Num_batches_tracked in pytorch 1.0

Teeyo · December 19, 2018, 1:40pm

I’ve checked the parameters of my model in the pytorch 1.0 version, so there is a parameter named “num_batches_tracked” in every BN layer. Just as follows:
bn1.weight
bn1.bias
bn1.running_mean
bn1.running_var
bn1.num_batches_tracked

However, my pretrained model is from 0.3.1 version. I also checked the parameters of the pretrained model but found that there is not a parameter named “num_batches_tracked”. There are only four parameters in each BN layer:

bn1.weight
bn1.bias
bn1.running_mean
bn1.running_var

So when I load the pretrained model directly, it doesn’t match.

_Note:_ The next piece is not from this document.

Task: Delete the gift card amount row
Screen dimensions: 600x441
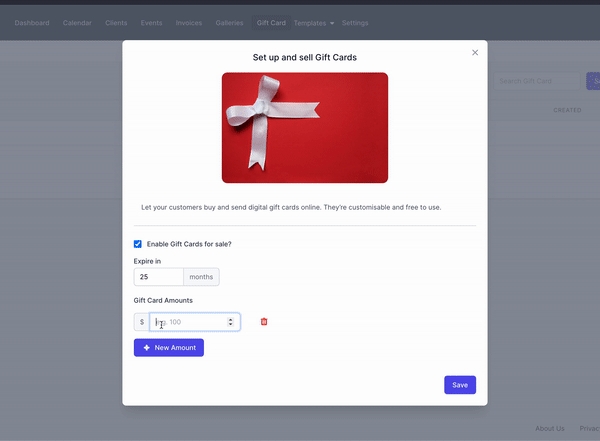Action: tap(264, 322)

How can I solve this problem ? I also don’t know why there is a new param in BN layer in the pytorch >=0.4.0 versions. What for ?

Sunshine352 · December 19, 2018, 1:48pm

modelB = TheModelBClass(*args, **kwargs)
modelB.load_state_dict(torch.load(PATH), strict=False)

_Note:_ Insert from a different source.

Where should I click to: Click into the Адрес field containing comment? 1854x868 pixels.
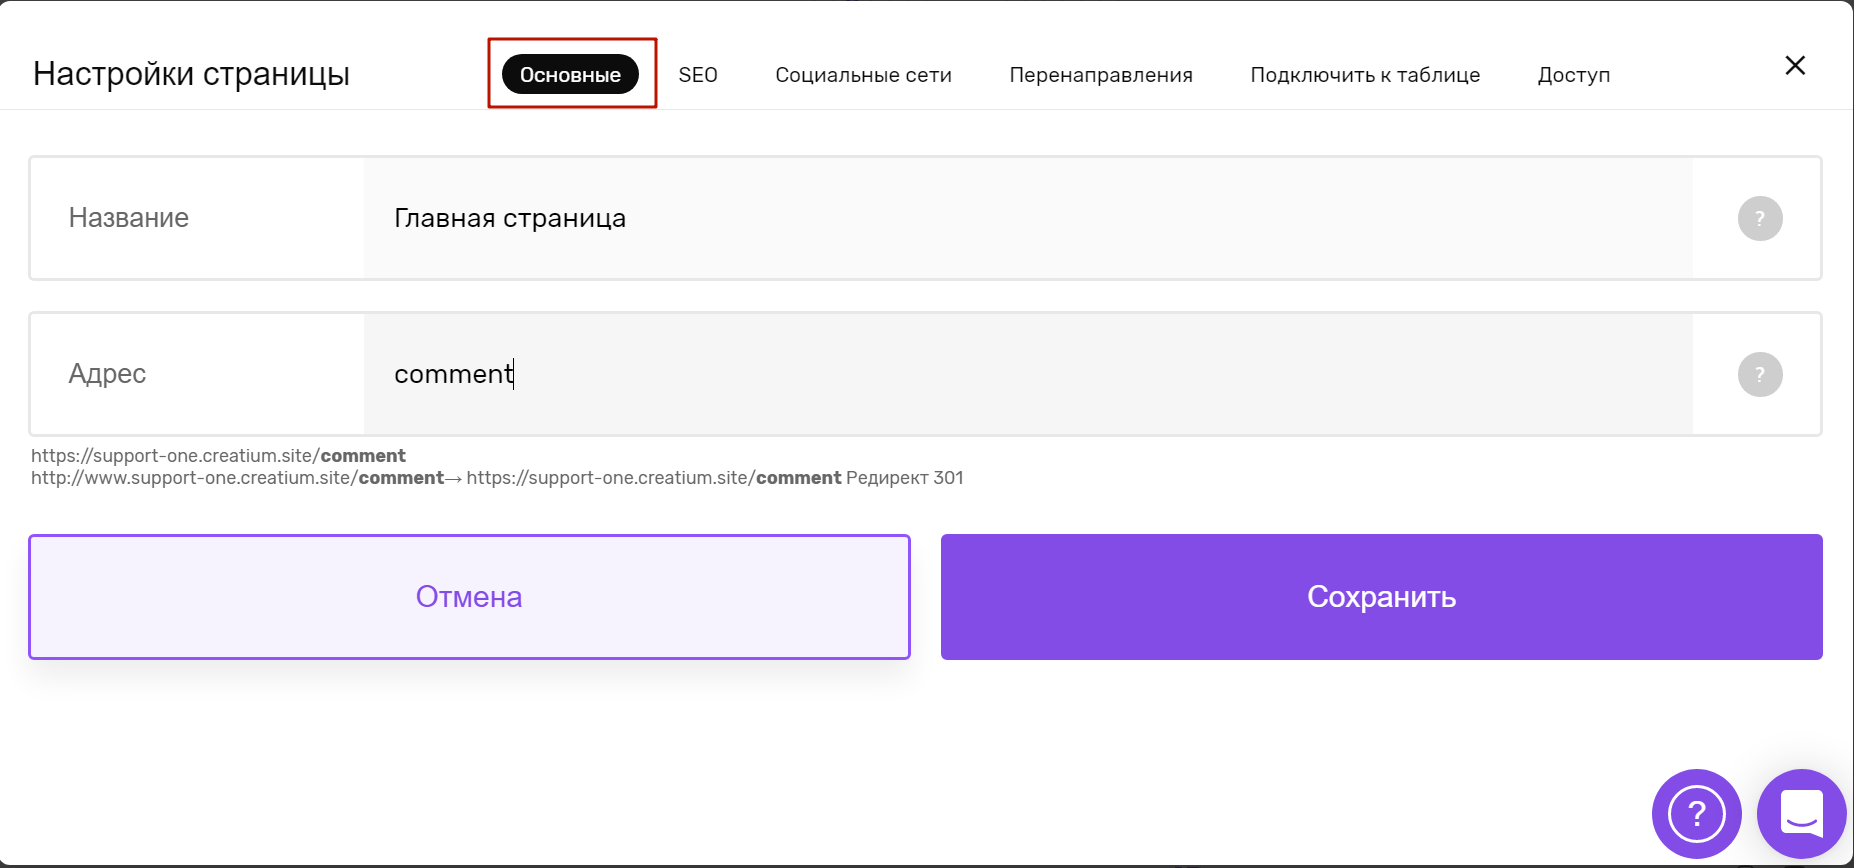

Partially loading a model or loading a partial model are common scenarios when transfer learning or training a new complex model. Leveraging trained parameters, even if only a few are usable, will help to warmstart the training process and hopefully help your model converge much faster than training from scratch.

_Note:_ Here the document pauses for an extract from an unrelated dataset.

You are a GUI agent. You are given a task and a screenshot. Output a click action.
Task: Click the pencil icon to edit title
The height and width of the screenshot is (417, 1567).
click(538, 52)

Whether you are loading from a partial state_dict , which is missing some keys, or loading a state_dict with more keys than the model that you are loading into, you can set the strict argument to False in the load_state_dict() function to ignore non-matching keys.

If you want to load parameters from one layer to another, but some keys do not match, simply change the name of the parameter keys in the state_dict that you are loading to match the keys in the model that you are loading into.